Kenya’s security has since issued a broad alert on suspicion that there could be other trucks loaded with explosives hidden around the country.
Slightly more than a week ago, Kenyan police recovered the truck following what was initially a routine stop of a vehicle on suspicion that a traffic offence may have been committed. It was only later that further inspection revealed it to be loaded with six cylinder tubes containing explosives weighing more than 60kgs, six hand grenades, 270 rounds of 7.62mm ammunition, six detonators, five magazines, quarry cables and a rifle.
Kenya police also arrested two suspected al shabaab terrorists, who preliminary investigations suggest were planning to use the explosives in an attack on the oil pipeline.
Deputy police spokesman Patrick Onyango yesterday confirmed Ugandan officers visited Mombasa but he was quick to add that it was in the spirit of the Eastern Africa Police Chiefs Cooperation arrangement under which information about terror threats is shared.
Although he confirmed the Director of Interpol, Uganda, Mr Asan Kasingye, was part of the team, he declined to divulge details, saying he hadn’t been briefed yet.

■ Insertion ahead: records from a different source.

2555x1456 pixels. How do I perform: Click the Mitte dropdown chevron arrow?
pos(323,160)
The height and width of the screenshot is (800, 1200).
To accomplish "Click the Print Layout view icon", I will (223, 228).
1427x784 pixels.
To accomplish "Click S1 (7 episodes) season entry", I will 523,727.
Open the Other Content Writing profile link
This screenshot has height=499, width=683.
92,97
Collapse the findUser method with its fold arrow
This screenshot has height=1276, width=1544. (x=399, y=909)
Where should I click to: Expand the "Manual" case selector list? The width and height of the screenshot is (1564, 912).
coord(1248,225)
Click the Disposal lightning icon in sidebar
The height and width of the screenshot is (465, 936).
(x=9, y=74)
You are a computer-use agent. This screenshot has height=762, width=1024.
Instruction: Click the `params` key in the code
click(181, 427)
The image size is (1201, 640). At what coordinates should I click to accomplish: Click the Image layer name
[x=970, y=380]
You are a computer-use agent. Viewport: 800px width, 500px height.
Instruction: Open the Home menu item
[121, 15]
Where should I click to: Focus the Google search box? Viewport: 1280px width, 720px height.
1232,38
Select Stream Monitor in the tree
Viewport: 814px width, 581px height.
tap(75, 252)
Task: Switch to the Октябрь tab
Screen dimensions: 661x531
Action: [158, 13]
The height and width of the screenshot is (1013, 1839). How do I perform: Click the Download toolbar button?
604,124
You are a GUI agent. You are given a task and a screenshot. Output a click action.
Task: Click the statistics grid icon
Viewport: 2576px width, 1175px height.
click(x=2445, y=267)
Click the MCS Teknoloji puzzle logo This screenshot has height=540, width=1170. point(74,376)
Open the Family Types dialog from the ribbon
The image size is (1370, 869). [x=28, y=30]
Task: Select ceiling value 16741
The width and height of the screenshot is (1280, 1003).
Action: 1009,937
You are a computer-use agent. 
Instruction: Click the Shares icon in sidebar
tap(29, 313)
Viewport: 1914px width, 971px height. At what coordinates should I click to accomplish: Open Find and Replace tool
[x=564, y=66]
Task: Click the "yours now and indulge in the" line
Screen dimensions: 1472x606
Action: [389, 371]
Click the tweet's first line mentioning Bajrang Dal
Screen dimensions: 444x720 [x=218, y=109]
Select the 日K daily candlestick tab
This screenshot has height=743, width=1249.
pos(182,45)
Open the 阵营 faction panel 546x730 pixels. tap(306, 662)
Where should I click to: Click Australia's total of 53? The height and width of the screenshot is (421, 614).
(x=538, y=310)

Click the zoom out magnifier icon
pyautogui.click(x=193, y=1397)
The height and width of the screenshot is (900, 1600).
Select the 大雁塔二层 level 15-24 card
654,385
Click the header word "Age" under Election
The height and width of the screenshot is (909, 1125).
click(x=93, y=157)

In September last year, suspected al Shabaab terrorists attacked Westgate Shopping Mall in Nairobi, staged a siege lasting several days which left at least 67 people dead. Four years ago, a twin-terror strike in Kampala by elements believed to be linked to the same Islamic fundamentalist group left at least 80 people dead in the Ugandan capital. Al shabaab later claimed the strike was in retaliation for Uganda’s participation in Amisom, the AU force established to pacify Somalia.